Two California educational systems signed an agreement April 11 that guarantees qualified community college students a spot at a University of California campus, making transferring easier. The program effects students who start community college in fall 2019.
Under the plan signed by UC President Janet Napolitano and California Community Colleges Chancellor Eloy Ortiz Oakley, students are guaranteed a space at a UC under the program.
Students must complete required courses for their desired major to remain competitive in each of the UC campuses.
“We are expecting that advertising a new plan that is a guarantee of a spot will make our students more interested in applying to one of the UCs,” said SAC counselor Ana M. Meckes.

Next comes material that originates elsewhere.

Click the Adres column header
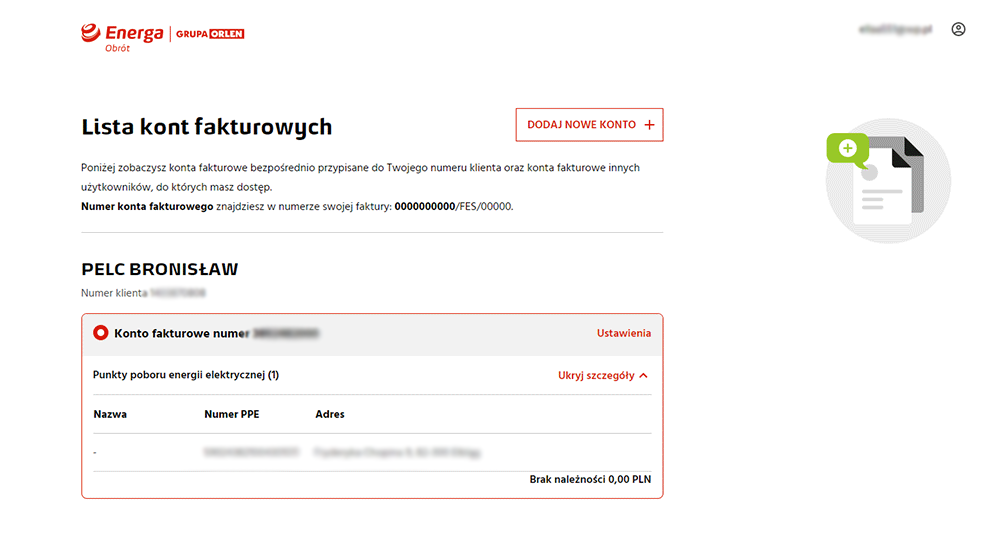The height and width of the screenshot is (549, 1000). coord(329,414)
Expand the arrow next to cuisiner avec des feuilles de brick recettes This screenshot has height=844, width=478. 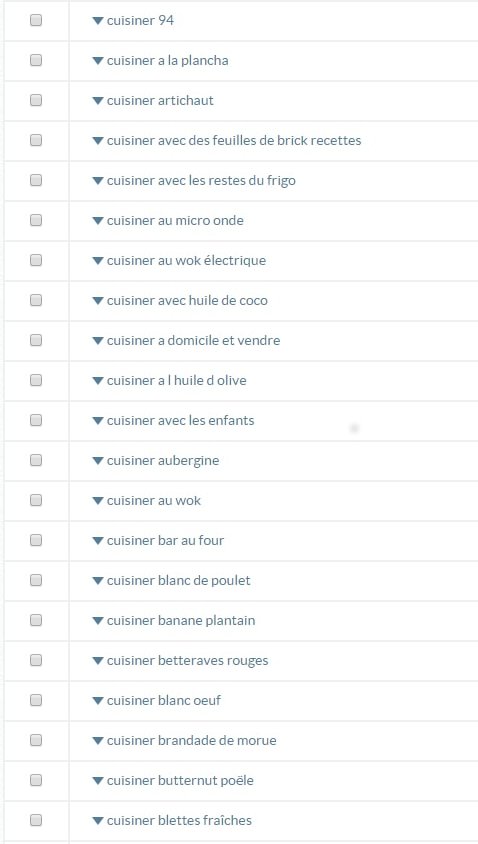[x=97, y=140]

UC transfer pathways is one of the plans directed toward bringing community college students to a successful transfer. The road map prepares students for popular majors available at all UCs.
Santa Ana College’s U-Link program guarantees admission to UC Irvine. Students in U-Link must place at the English 101 level, maintain at least a 3.0 GPA and complete 100 community service hours to remain a participant.
The Associate Degree for Transfer program, an agreement between Cal State universities and community colleges, allows students to follow an educational plan determined by each department. Through an AD-T program, students can complete their bachelor’s degree at a California State University quicker than a non-AD-T community college student.
School data shows the majority of SAC students transfer to a CSU, while only 248 students transferred to UCs last year.
“The way to a UC is not easy, because students need to have quite a high GPA to be approved. Therefore, having this plan launched will create an opportunity for students to finish their educational degree as they planned,” SAC international student Truc Tran said.
In his statement announcing the program, Oakley sees the new transfer pathway as a chance for Californians to continue their higher education at a four-year university.
“Community college students who transfer to the UC campuses do as well, or sometimes better academically, as students who start their studies at a UC. This agreement when fully implemented will help more Californians from all backgrounds realize the promise of higher education and move our state forward,” Oakley said.